Wypadek, kolizja czy stłuczka – jaka jest różnica?

Kolizja, wypadek, stłuczka – te pojęcia bywają używane zamiennie, jednak nie oznaczają tego samego. Kiedy zatem można mówić o poszczególnych zdarzeniach drogowych? Jakie okoliczności wskazują, że doszło do wypadku, a jakie do kolizji? Sprawdź, co na ten temat mówią przepisy i jak się zachować, jeśli przydarzy Ci się stłuczka.

Kolizja czy wypadek – od czego to zależy?

Oba pojęcia są związane ze zdarzeniem drogowym, w którym biorą udział pojazdy. Każde z nich wywołuje również określone, negatywne konsekwencje, czyli m.in. uszkodzenie pojazdów i/lub urazy lub śmierć uczestników.

Ostatniej kwestii dotyczy najważniejsza różnica pomiędzy kolizją a wypadkiem:

  • kolizja – zdarzenie drogowe, w którego wyniku żadna z osób nie została poszkodowana lub obrażenia są niewielkie (siniaki, zadrapania itp.)
  • wypadek – zdarzenie, którego wynikiem oprócz strat materialnych są również poszkodowani lub nawet zabici.

Co w takim razie oznacza stłuczka? Nie jest to pojęcie, które mieści się w przepisach – używa się go jedynie potocznie. Najczęściej dotyczy kolizji, ponieważ trudno uznać, że wypadek śmiertelny czy skutkujący poważnymi obrażeniami był jedynie stłuczką. Nie ma jednak oficjalnej definicji tego słowa, ani nie znajdzie się go w żadnych dokumentach sporządzonych przez policję czy ubezpieczyciela.

Warto się przyjrzeć, czym dokładnie jest każde z powyższych zdarzeń na drodze, jakie przepisy są z nimi związane i co robić, gdy do nich dojdzie.

Czym jest kolizja drogowa?

Kolizja drogowa, którą często określa się jako stłuczkę, to zdarzenie, które nie powoduje obrażeń u uczestników, lub są one niewielkie – np. są to stłuczenia. W wyniku kolizji dochodzi przede wszystkim do uszkodzenia mienia, czyli głównie pojazdu, ale czasem także budynku, słupa drogowego, barierki, ogrodzenia itp.

Jeśli po kolizji żaden z uczestników nie wymaga pomocy medycznej, nie ma obowiązku wzywania na miejsce policji. Można spisać oświadczenie, w którym sprawca przyzna się do winy. Jeśli natomiast nie ma zgody co do przebiegu zdarzenia lub żadna ze stron nie poczuwa się do odpowiedzialności, wezwanie służb jest niezbędne.

Zgodnie z przepisami spowodowanie zagrożenia bezpieczeństwa w ruchu drogowym podlega karze:

  • grzywny,
  • aresztu,
  • ograniczenia wolności,
  • zakazu prowadzenia pojazdów.

—————

• [ZESTAW ZADAŃ]:
A. Według tekstu o kolizjach i wypadkach drogowych, kiedy po kolizji nie ma obowiązku wzywania policji na miejsce?
B. Napisz dalszą część tekstu o kolizjach i wypadkach drogowych, zaczynając po jego ostatnim zdaniu.

• [PODANE DANE]:
—————

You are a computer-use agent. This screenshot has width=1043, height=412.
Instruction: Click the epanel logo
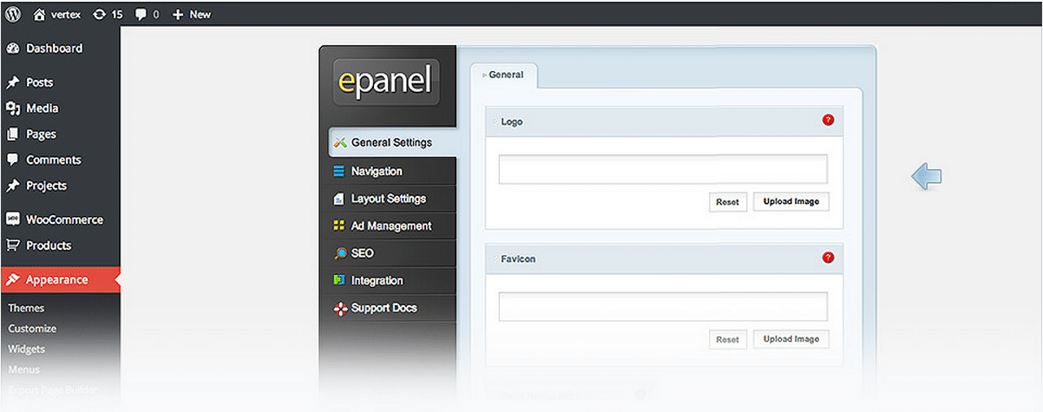point(386,81)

—————

• [ODPOWIEDZI PISEMNE]:
A. Gdy żaden z uczestników nie wymaga pomocy medycznej.

B.
Co ważne, kierowca otrzymuje także mandat za wykroczenie, które bezpośrednio spowodowało kolizję. Przykładowo, wymusił pierwszeństwo, co było powodem zderzenia pojazdów. Dlatego otrzymuje mandat za niestosowanie się do zasad pierwszeństwa przejazdu, a dodatkowo grzywnę za spowodowanie zagrożenia w ruchu drogowym. Łącznie taka kara może być spora, a ponadto wiąże się z nałożeniem punktów karnych. Na jakie koszty można się narazić?

Zgodnie z aktualnym taryfikatorem za spowodowanie kolizji można zostać ukaranym grzywną w wysokości minimum 1000 zł. Do tego jest naliczane również 6 punktów karnych. Jeśli na miejsce nie zostanie wezwana policja, mandat nie musi zostać nałożony.

Czym jest wypadek drogowy?

Wypadek drogowy to zdarzenie znacznie poważniejsze, w którym oprócz strat materialnych dochodzi także do uszczerbku na zdrowiu lub nawet śmierci przynajmniej jednego uczestnika. Zgodnie z przepisami wypadkiem można określić taką sytuację, która spełnia poniższe przesłanki:

  • doszło do niej w wyniku nieumyślnego naruszenia zasad bezpieczeństwa w ruchu lądowym, wodnym lub powietrznym,
  • jest wywołana przez jedną osobę, a następstwem są obrażenia innej osoby powodujące naruszenie czynności narządu jej ciała, rozstrój zdrowotny przez okres powyżej 7 dni, ciężki uszczerbek na zdrowiu lub śmierć.

Z tego wynika, że wypadkiem nie będą następujące zdarzenia:

  • niebędące wynikiem naruszenia zasad bezpieczeństwa w ruchu,
  • w których obrażeń doznał wyłącznie sprawca,
  • Które spowodowały obrażenia ciała, ale naruszenie czynności narządu trwało poniżej 7 dni (na podstawie opinii lekarskiej).

Wypadek jest znacznie poważniejszą sytuacją, dlatego kary są też znacznie bardziej surowe niż w przypadku kolizji.

Według kodeksu karnego za spowodowanie wypadku grozi kara do 3 lat pozbawienia wolności. Gdy następstwem zdarzenia jest śmierć albo ciężki uszczerbek na zdrowiu, sprawcy grozi od 6 miesięcy do 8 lat więzienia.

Co robić, gdy doszło do kolizji?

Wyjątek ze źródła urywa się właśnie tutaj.